The official LakeWatch report on the Sylvan Lake 2016 campaign will be issued by the Alberta Lake Management Society in mid-2017 according to the standards and schedule of that program.

Meanwhile, some of the raw data analyzed by Maxxam, the certified commercial laboratory in Edmonton, are available for inspection and preliminary interpretation. This table summarizes the constituents in Sylvan Lake water. The list includes naturally occurring cations and anions that are transported from the land into the lake over time in groundwater, precipitation and atmospheric fallout. In addition, the indicator nutrients nitrogen and phosphorus are measured to determine the eutrophic condition of the lake.

We were surprised to discover that the Total Phosphorus (TP) concentrations fell at the low end of the historical range on this histogram of data from three decades of water quality analyses:


Those TP values in the range 0.010 to 0.015 milligrams per litre (that is, ten to fifteen parts per billion) were well below the eutrophic limit threshold guideline for Sylvan Lake of 0.035 mg/L, or 35 ppb. Note that the historic TP median concentration has been about0.021 milligrams per litre, or 21 ppb. That is the source concentration of phytoplankton fertilizer feed.

We use TP as an indicator or quick index to estimate the potential for phytoplankton growth and appearance of algal blooms that are common at other nutrient-rich Alberta lakes like Pigeon and Pine lakes.

The 2016 data suggested that the food chain in the lake might be adversely affected by too little nutrient content. If single-celled phytoplankton don’t grow, and produce food for zooplankton and the higher members of the food chain then aquatic health of the fish stock can become jeopardized by being placed on a low-calorie diet.

We observed that directly with the simple Secchi disk test for water clarity. Through the sampling period, the disk typically remained visible down to a depth of 5 metres, indicating that there was not much light-scattering suspended material in the water column.

Part of the explanation for the depleted nutrient concentration in 2016 undoubtedly was the absence of significant snowmelt runoff until mid-May. Generally initial runoff carries high concentrations of nutrients into the lake. After plants start growing on the land those nutrients are captured and retained and become less available to reach the lake. Here is the precipitation history for the January-September period using Alberta Agriculture data from the Hespero weather station west of the watershed.


Intermittent soil-saturating precipitation of >10 mm/day (the tiny blue spikes) tends to activate surface flow into tributaries and creeks that discharge into the lake. The red cumulative precipitation line did not cross the long-term average until September, after which nutrient concentrations do not contribute to concerns about excess cosmetic algal growth.
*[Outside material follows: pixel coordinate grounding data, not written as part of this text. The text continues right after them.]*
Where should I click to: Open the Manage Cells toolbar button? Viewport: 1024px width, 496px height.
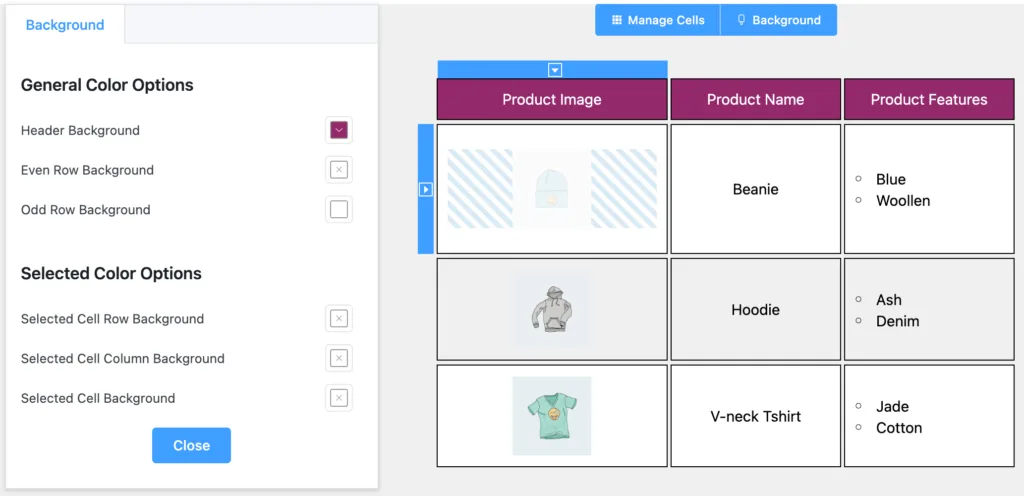pyautogui.click(x=658, y=20)
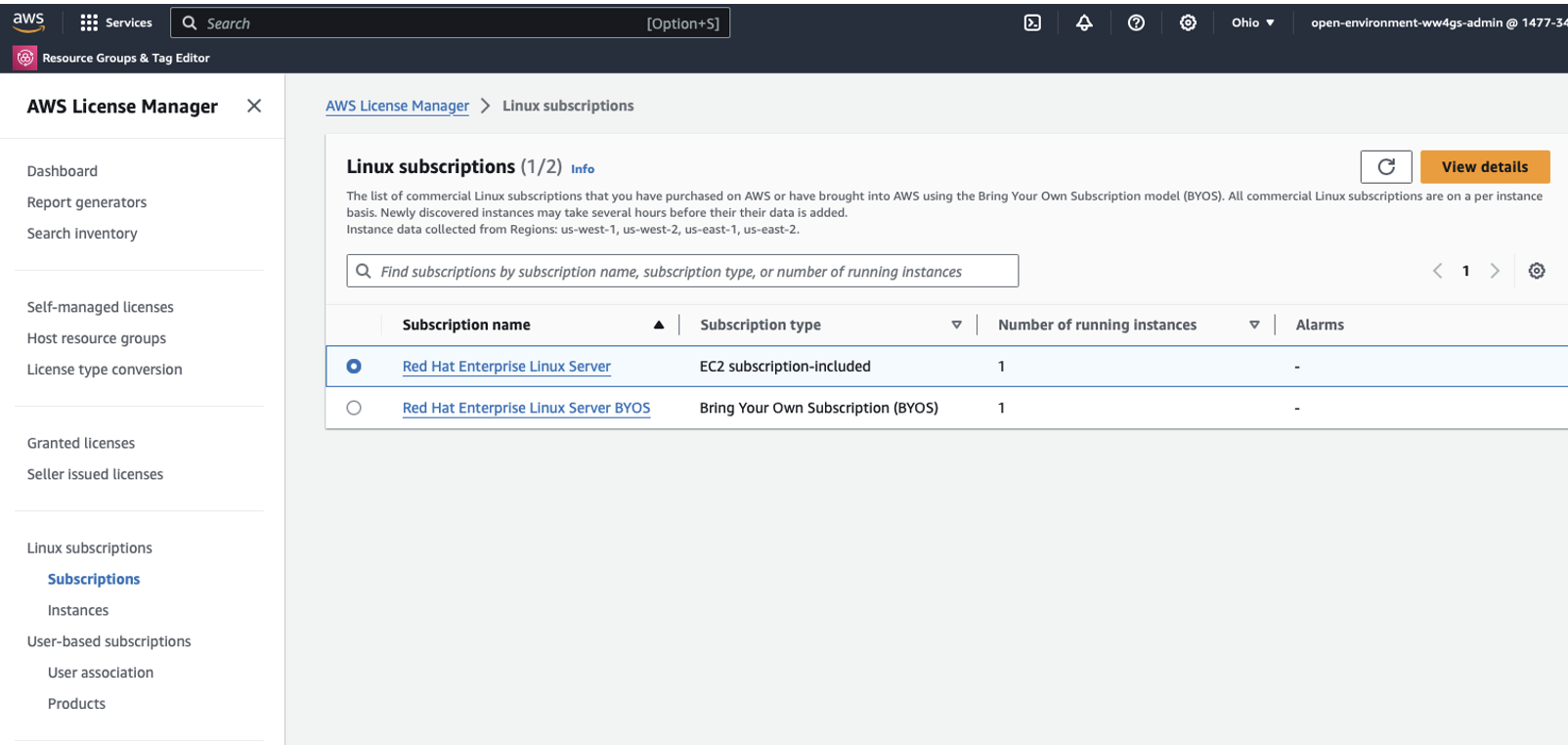Go to next page of subscriptions

(x=1495, y=271)
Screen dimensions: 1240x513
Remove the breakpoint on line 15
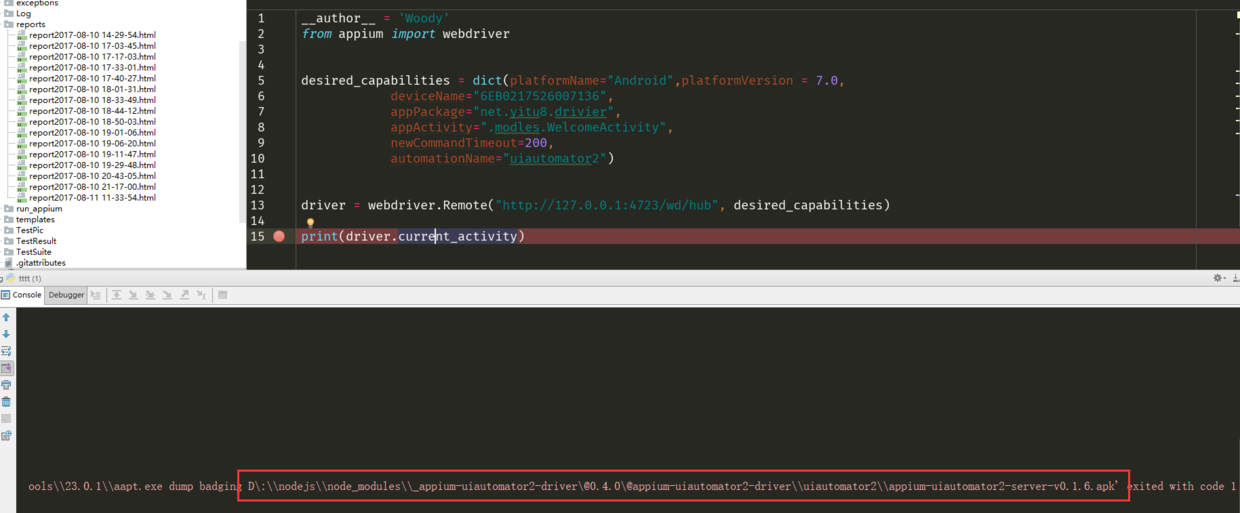[279, 237]

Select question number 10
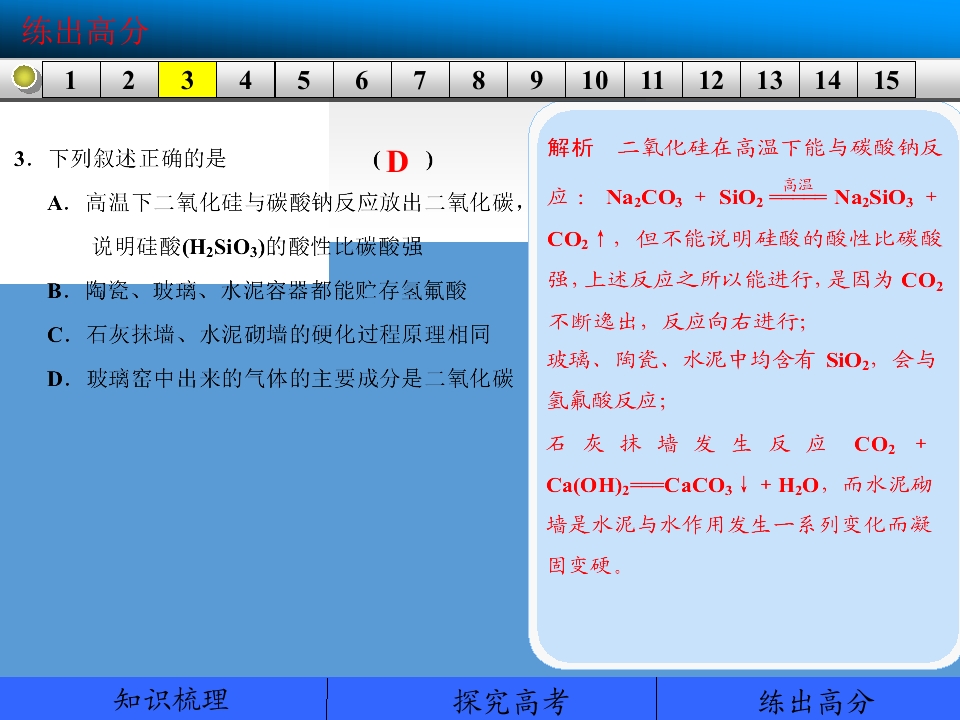(595, 80)
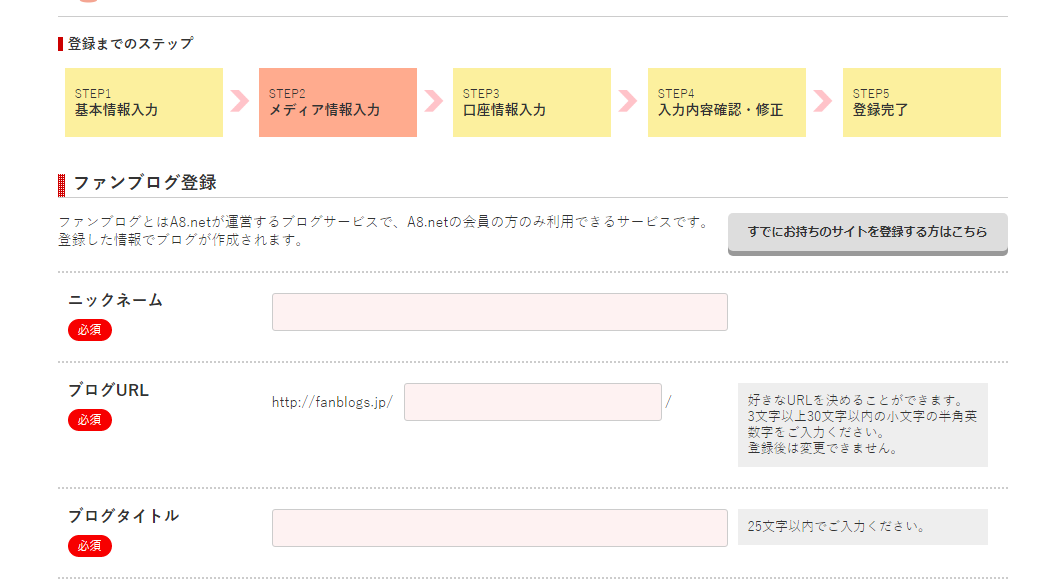Click the STEP5 登録完了 step box

point(921,102)
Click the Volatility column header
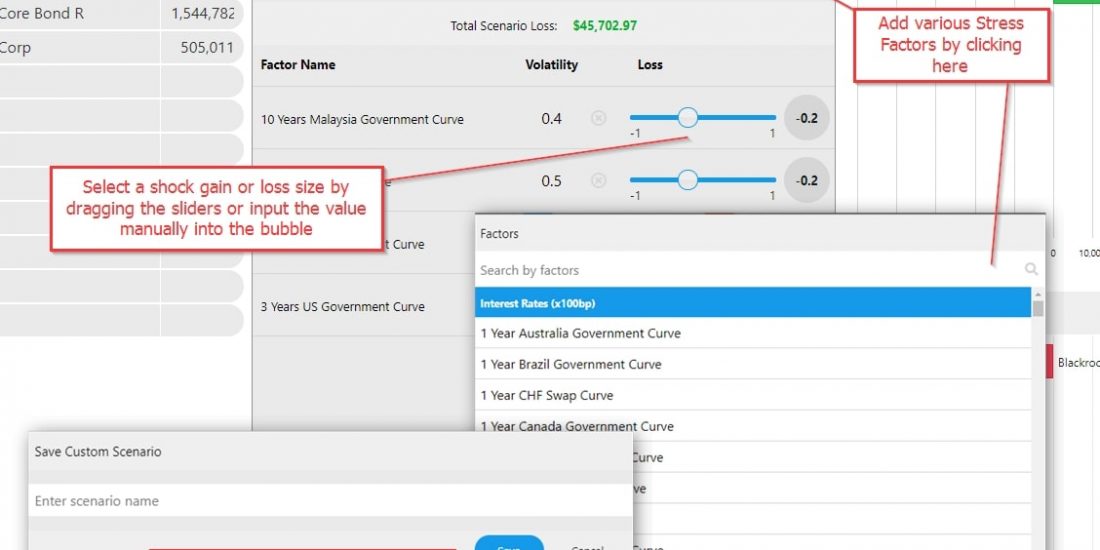The width and height of the screenshot is (1100, 550). point(551,65)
A customized addition to the 2016 campaign was the collection of water samples from within the top 1 metre and the bottom 1 metre of the lake at its deepest sample station. The purpose was to detect any elevated TP concentration above the sediment from decay of nutrient-rich material previously settled out of the water column. Previous studies of Sylvan Lake have demonstrated that enriched layer. However, our chemical analyses in combination with the relatively constant instrumental measurements with depth of conductivity, temperature and dissolved oxygen suggested that the chance of substantial nutrient mixing was low through the open water period of 2016. That conclusion assumes that conditions at other deep locations above the lake sediment are no worse that what we observed at the reference station.